What the task requires:
Look through the lines below, find those with the word "resolution", and copy them.
══ Data for this task ══
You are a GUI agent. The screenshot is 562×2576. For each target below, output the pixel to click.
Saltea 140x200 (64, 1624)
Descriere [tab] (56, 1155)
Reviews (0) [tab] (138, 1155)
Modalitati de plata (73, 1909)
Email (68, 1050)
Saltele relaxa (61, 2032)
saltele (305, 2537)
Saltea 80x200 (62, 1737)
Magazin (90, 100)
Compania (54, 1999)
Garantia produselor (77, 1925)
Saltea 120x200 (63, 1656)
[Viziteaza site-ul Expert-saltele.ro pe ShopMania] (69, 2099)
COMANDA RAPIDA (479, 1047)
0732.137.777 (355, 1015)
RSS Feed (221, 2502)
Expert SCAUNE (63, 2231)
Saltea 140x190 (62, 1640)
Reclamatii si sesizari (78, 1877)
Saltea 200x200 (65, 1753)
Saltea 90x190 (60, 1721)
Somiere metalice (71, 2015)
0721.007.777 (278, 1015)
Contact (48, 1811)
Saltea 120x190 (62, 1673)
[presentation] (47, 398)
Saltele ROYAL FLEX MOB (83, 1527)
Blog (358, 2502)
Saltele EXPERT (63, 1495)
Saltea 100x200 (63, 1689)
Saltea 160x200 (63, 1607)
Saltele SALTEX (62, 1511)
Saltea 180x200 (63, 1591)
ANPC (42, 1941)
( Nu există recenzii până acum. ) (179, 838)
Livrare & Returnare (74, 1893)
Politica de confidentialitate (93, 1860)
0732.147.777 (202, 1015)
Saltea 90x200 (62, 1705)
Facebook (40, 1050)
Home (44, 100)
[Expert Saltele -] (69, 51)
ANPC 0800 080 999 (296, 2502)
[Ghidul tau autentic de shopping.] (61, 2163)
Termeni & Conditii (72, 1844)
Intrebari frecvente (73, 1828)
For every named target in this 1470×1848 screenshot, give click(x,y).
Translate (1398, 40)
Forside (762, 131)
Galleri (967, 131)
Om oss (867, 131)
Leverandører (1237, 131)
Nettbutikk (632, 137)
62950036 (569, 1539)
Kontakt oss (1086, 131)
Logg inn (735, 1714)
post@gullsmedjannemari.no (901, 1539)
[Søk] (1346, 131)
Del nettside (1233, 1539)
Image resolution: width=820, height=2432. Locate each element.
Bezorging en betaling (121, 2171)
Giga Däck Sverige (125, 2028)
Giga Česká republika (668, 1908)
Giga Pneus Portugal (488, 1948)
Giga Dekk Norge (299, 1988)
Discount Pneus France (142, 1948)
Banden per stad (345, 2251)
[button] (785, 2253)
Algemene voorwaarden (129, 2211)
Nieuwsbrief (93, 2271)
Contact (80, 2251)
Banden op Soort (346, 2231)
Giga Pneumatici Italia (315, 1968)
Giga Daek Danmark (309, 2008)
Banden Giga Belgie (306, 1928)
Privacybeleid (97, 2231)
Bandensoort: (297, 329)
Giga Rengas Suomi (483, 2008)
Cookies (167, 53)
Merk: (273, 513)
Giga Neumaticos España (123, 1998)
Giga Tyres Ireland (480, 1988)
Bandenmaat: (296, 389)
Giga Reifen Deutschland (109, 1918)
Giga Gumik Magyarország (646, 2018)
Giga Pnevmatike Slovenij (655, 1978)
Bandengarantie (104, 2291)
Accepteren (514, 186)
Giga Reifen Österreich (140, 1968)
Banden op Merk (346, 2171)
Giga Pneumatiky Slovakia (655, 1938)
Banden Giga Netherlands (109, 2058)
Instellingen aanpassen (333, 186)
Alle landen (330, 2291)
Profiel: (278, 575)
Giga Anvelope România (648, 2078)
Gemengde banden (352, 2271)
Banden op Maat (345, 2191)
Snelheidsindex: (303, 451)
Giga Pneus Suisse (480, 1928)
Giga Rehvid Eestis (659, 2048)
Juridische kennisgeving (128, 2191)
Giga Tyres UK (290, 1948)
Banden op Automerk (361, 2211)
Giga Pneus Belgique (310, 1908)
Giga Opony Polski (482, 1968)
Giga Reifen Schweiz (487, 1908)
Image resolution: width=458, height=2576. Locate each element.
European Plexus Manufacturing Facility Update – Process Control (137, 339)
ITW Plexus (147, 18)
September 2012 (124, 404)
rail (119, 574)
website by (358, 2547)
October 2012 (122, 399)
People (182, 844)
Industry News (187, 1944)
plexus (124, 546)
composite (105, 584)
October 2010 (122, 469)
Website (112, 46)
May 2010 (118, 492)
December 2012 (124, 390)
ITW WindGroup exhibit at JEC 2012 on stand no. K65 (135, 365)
═══
Solution:
Image resolution: width=820, height=2432. Locate each element.
Image resolution: width=458, height=2576. Locate each element.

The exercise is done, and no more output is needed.